AVAILABLE DATA START
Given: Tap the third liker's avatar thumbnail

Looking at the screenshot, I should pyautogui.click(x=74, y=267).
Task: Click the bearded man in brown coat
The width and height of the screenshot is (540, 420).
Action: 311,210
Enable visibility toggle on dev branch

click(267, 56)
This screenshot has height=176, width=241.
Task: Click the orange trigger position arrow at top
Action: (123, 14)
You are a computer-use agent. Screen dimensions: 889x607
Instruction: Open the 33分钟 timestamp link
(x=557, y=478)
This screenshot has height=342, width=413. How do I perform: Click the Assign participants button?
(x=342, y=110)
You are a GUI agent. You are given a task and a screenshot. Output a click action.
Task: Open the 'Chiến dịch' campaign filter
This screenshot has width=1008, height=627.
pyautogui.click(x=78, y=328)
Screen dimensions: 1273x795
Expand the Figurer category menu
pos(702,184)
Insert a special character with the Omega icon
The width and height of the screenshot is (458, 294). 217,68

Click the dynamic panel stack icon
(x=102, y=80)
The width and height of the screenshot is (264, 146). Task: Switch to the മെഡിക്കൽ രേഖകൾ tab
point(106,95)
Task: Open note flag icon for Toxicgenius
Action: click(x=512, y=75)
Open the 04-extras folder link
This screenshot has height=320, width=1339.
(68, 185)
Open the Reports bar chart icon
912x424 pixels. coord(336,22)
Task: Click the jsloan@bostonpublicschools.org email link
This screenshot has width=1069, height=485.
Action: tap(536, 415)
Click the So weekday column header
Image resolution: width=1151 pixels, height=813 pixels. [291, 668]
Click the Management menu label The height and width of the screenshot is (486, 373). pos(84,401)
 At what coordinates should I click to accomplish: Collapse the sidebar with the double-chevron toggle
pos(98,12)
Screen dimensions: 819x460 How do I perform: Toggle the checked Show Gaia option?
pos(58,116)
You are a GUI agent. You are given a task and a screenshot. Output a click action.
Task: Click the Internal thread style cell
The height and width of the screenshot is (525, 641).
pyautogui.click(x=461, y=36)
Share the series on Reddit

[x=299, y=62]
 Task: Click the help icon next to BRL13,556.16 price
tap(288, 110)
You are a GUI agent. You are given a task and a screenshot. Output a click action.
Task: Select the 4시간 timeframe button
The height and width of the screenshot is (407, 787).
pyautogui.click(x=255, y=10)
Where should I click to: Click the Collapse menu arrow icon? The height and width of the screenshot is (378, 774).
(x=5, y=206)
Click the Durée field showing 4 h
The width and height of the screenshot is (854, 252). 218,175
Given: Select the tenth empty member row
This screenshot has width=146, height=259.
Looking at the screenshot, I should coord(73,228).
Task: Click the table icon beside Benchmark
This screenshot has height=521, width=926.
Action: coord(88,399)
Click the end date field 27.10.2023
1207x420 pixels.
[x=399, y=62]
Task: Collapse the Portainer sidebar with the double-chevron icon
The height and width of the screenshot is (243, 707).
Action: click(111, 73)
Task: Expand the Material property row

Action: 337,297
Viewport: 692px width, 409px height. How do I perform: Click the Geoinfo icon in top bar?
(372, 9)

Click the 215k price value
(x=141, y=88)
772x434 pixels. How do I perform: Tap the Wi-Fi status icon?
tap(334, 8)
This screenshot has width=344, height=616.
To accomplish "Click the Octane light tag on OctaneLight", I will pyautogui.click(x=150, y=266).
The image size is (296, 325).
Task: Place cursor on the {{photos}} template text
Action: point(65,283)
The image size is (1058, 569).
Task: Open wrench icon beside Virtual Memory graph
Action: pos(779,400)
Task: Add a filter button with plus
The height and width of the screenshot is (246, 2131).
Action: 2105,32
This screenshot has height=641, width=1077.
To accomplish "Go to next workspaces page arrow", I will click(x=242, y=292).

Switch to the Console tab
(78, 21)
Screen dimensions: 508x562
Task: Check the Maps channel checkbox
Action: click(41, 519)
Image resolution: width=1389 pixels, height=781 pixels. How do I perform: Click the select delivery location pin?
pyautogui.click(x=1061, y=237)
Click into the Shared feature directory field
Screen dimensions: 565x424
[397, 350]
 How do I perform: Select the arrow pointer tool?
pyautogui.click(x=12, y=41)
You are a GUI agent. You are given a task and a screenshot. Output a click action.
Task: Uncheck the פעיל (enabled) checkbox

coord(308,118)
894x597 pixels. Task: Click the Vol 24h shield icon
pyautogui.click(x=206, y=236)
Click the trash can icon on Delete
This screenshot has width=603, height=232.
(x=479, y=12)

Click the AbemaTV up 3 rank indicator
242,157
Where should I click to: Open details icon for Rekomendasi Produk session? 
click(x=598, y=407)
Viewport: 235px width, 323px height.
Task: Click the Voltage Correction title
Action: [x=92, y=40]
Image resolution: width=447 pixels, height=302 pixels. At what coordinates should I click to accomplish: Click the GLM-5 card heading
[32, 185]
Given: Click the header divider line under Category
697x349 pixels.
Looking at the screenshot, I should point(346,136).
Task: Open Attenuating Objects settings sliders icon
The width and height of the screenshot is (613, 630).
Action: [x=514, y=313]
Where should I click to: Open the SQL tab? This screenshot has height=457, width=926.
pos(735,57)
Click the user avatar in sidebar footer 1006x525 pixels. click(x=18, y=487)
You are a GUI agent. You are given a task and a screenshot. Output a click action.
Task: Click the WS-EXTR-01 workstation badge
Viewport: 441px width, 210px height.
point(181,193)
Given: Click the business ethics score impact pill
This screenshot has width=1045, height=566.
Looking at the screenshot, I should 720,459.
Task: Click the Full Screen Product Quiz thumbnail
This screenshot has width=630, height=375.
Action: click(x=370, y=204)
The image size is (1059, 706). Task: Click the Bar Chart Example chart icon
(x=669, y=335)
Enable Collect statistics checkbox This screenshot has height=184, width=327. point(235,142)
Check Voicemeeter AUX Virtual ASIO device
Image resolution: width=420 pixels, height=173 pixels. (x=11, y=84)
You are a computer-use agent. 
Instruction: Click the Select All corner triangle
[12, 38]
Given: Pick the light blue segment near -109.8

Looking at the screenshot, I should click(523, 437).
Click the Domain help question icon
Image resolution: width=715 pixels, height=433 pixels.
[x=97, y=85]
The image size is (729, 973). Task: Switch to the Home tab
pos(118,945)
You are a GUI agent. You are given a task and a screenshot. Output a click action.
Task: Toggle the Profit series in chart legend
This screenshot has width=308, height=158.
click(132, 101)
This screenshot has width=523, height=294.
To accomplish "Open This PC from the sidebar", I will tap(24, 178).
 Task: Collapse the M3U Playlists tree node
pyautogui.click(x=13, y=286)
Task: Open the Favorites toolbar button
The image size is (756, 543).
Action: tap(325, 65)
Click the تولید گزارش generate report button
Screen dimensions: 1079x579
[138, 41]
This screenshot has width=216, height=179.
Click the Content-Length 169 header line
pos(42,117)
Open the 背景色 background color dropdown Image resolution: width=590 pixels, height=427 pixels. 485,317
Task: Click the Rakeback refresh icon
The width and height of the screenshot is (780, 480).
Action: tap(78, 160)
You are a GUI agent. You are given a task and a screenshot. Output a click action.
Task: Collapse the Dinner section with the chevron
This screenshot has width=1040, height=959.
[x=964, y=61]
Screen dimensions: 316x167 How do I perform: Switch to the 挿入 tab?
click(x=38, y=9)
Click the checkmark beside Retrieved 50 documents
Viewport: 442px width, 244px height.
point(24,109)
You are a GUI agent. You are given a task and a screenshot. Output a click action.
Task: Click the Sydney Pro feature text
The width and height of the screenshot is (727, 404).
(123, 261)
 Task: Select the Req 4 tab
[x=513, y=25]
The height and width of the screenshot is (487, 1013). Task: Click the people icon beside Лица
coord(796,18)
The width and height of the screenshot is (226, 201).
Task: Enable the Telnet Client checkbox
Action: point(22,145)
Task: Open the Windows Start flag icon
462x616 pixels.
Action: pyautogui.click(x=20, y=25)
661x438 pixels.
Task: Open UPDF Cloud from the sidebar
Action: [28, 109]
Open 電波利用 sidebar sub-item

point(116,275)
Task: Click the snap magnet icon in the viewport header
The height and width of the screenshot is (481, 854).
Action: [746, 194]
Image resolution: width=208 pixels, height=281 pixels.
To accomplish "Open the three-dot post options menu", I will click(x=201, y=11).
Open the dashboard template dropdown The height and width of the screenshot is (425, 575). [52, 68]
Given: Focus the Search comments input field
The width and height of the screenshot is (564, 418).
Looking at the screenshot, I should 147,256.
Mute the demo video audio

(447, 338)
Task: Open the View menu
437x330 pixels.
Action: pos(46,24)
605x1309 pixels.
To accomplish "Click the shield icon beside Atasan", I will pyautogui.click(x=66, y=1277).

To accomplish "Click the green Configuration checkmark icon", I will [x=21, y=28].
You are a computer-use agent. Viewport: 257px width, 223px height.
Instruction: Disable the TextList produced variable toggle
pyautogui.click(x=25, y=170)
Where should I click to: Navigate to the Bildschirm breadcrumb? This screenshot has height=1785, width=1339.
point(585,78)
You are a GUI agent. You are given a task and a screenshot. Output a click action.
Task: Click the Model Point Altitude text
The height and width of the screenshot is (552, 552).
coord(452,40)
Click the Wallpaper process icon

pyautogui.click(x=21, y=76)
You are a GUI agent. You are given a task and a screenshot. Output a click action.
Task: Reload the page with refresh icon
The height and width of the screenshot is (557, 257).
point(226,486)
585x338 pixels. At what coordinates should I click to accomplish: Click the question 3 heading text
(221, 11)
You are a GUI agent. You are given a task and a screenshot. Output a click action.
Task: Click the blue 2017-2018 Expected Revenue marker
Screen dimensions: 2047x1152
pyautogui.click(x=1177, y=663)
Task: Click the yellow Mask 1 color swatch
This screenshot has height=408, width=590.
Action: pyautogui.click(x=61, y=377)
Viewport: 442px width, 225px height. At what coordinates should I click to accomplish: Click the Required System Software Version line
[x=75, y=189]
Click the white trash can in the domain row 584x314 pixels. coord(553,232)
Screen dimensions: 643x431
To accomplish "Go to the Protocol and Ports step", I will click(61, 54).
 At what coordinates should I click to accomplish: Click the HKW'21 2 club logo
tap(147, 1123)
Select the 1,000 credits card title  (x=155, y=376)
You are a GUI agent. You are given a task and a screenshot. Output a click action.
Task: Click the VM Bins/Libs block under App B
AVAILABLE DATA END
REQUIREMENT ▸
If a line of the records contains the word "dropdown", count it; give only the total.

ANSWER SECTION ▸
2